Ah well, not as much of a contrast there size-wise as she and ARCADIA are roughly the same size (ARCADIA has a larger tonnage, but same beam and a few feet shorter, so virtually the same dimensions - ARCADIA is just more voluminous by way of being squarer).

 

I guess in this case we could say that it will be an assemblage of P&O Princess ships old (QE2), middle-aged (ARTEMIS), and new (ARCADIA).

 

I have seen QM2 in Southampton when we were sailing in on Black Prince - quite a contrast.

Now that indeed is quite a contrast. Just think - QM2 is roughly 15 times the size of BLACK PRINCE!

 

I once saw BLACK PRINCE while sailing in VOYAGER OF THE SEAS - a similar effect, or rather the reverse I suppose as in this case I was looking from the large ship and not the small one. But again I was struck at how diminutive BLACK PRINCE looked. I had always considered her a small ship, but never as tiny as she seemed at that moment. She was well and truly dwarfed.

 

As for QM2, I think in to really grasp her enormity, one really has to get on her. She is really that big. Standing at one end of a full-length cabin corridor and looking all the way down it is amazing. It is so long, that you literally cannot see the other end!!! Quite something to say the least.
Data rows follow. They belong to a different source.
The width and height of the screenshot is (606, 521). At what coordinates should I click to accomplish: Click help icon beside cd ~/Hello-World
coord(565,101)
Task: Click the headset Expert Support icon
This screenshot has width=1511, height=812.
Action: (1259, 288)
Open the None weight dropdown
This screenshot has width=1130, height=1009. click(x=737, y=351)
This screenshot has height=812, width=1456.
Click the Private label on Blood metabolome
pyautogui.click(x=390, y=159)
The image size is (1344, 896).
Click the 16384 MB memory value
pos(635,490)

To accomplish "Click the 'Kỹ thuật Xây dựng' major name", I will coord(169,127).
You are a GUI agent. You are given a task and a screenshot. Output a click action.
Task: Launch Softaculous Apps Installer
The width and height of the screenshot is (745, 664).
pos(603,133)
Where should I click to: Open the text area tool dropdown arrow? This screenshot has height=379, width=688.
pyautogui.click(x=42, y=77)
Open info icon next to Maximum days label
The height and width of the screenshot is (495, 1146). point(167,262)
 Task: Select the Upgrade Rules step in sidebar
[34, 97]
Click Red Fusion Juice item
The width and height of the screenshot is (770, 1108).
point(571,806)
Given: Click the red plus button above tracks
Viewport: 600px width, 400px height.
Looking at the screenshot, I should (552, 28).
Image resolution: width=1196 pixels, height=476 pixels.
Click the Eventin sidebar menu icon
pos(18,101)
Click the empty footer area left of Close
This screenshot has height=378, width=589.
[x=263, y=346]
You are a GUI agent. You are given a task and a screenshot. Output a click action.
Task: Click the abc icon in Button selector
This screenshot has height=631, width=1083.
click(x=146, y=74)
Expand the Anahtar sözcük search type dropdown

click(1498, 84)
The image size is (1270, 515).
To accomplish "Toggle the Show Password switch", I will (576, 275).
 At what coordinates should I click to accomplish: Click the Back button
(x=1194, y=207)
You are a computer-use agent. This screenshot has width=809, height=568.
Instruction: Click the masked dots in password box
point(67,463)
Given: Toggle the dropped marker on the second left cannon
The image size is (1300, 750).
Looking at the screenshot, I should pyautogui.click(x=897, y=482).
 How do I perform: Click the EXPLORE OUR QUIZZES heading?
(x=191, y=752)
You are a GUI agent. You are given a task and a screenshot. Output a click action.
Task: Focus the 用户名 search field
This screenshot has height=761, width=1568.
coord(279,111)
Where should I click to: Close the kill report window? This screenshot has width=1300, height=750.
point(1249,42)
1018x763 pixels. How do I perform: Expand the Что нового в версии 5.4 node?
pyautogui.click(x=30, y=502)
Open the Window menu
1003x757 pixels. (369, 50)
I think that must have been the longest corridor I've ever seen in the whole of my life, aboard ship or otherwise.

 

Standing on her upper decks and looking down at the New York piers was also quite something. The effect is rather like standing atop a skyscraper looking down. The cars on the rooftop car parks on the piers look like toys!

 

Not so long ago, the lido decks of many of the ships calling in New York were barely higher than the piers themselves; now we have ships like QM2 that are many times higher than the piers.

 

So be it BLACK PRINCE or the superpiers (which now do not seem so "super"), it really takes putting her next to something one is used to seeing in order to put her size into perspective. I've seen her many times, as well as visiting her and crawling all over her public spaces and decks, and I still can't get my mind around her enormity. And even fully knowing just how big she would be, I am still in awe of her size every time I see her, and was even more in awe when I finally got aboard last week. I think my jaw dropped when I looked into that corridor!

 

Anyway, sorry for going off-topic here, but then she really is a P&O ship now isn't she ;) ?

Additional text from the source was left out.